Nella chiesa è una cappella dedicata alla Madonna della Vittoria, costruita dopo la metà del Settecento a spese del viterbese Giuseppe Silvestrelli in ricordo, come detto, del venerabile padre Carlo da Motrone, sepolto in una parete laterale della cappella con relativa iscrizione marmorea. Nella cappella è conservato la tela della Madonna della Vittoria datata al XVIII secolo di autore ignoto (cm. 78×65). La Santa Vergine, assisa su un trono ligneo con spalliera verde semicircolare, sostiene il piede del Bambino benedicente appoggiato alla sua spalla, con un braccio avvolto al collo della Madre: ambedue sono in posa frontale e rivolgono lo sguardo verso chi li osserva. Madonna e Bambino emergono come un corpo unico, in una compostezza di forme avvolte da una diffusa luminosità. Il titolo di “Madonna della Vittoria” indica la realizzazione della pace nelle famiglie e nei vari paesi percorsi dal padre cappuccino Carlo da Motrone (1690-1793). Il venerabile Carlo da Motrone, nutriva infatti una straordinaria devozione per questo dipinto: sul retro dell‘opera sono ancora presenti le fibbie che permettevano alla tela di essere legata sull‘asino che lo accompagnava durante le sue missioni popolari. Si deve proprio a Carlo da Motrone un contributo importante alla diffusione del culto della Madonna della Vittoria, come attestano le varie copie di questo dipinto presenti nella Tuscia e le chiese a lei dedicate.

Contemporaneo di Carlo da Motrone è Crispino da Viterbo (oggi san Crispino), al secolo Pietro Fioretti, nato a Viterbo il 13 novembre 1668. Pietro fin da bambino ebbe una forte devozione mariana, ricordò infatti per tutta la vita la visita che fece insieme alla madre al Santuario della Madonna della Quercia e la visione del quadro della Madonna.
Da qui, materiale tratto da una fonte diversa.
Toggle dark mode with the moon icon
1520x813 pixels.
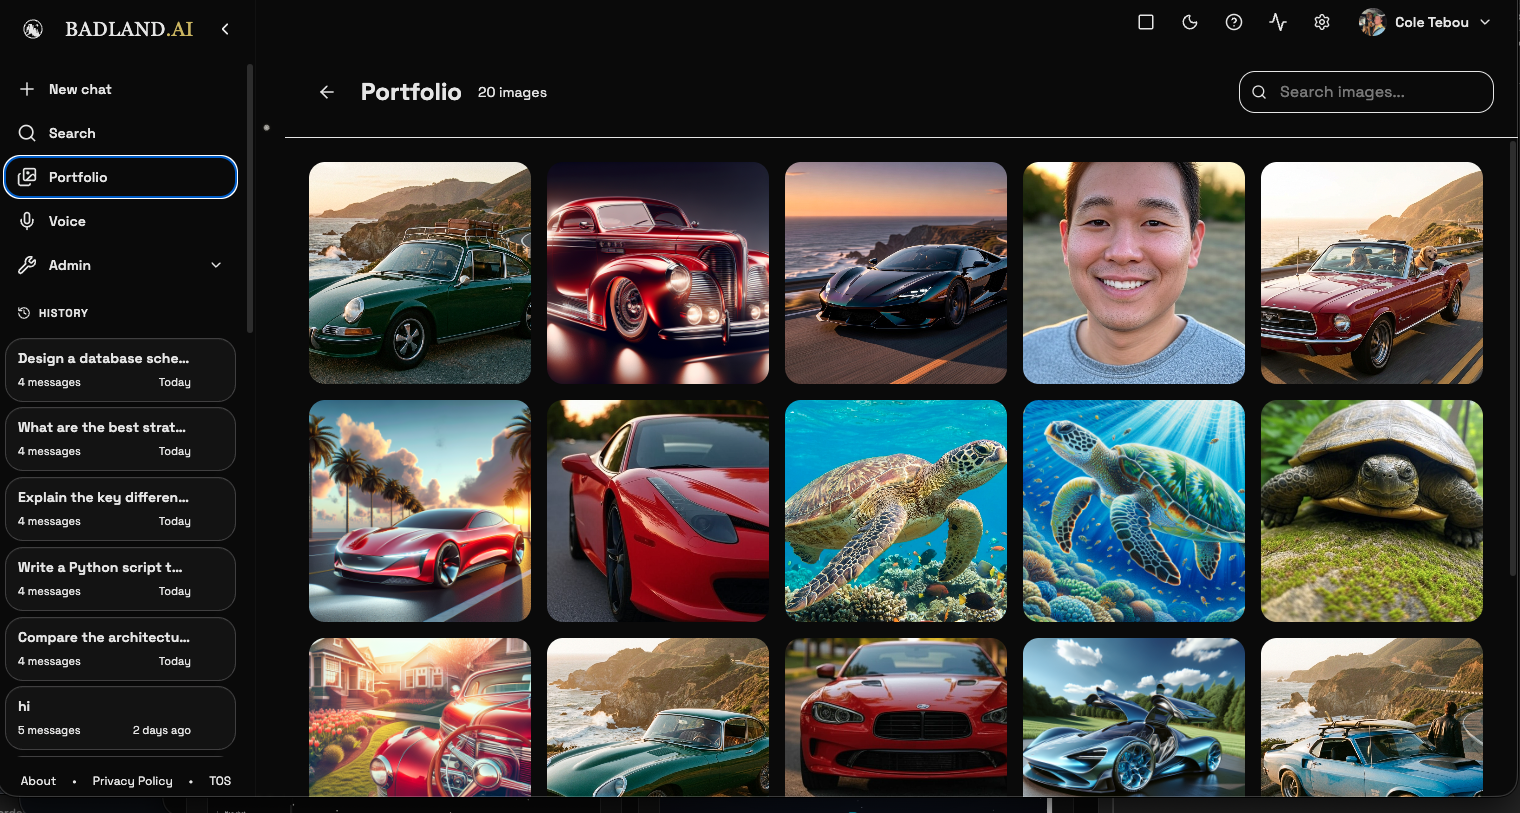(1189, 21)
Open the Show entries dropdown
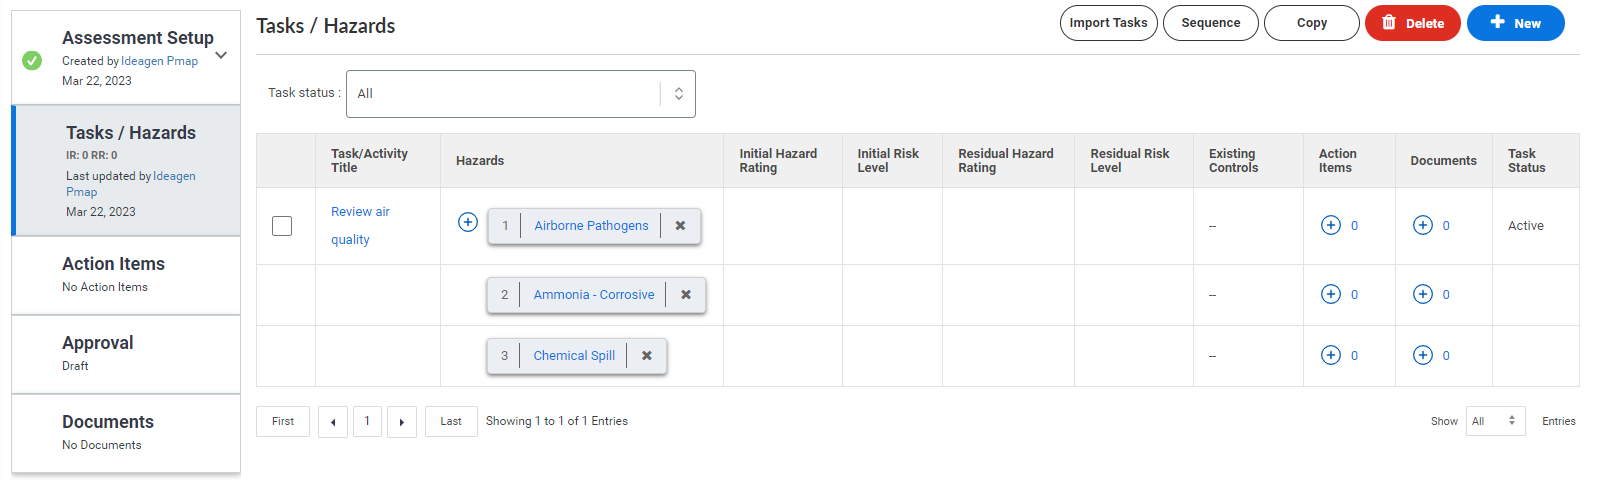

Il giovane Pietro, sempre a Viterbo, durante una processione di novizi cappuccini, sentì “infiammarsi l‘anima da una vocazione così forte di diventare cappuccino che divenne molto impaziente e inquieto, finché non l‘avesse ottenuta”. Il noviziato di fra Crispino si svolse interamente nel convento della Palanzana; i frati lo ricordano come un fratello allegro, volenteroso e appassionato nella fede e nella carità. Il corpo di san Crispino dopo la sua canonizzazione (20 giugno 1982) su richiesta del clero e del popolo di Viterbo, si trova esposto in un‘urna in una cappella-santuario annesso alla chiesa di San Paolo, adiacente al convento dei Cappuccini.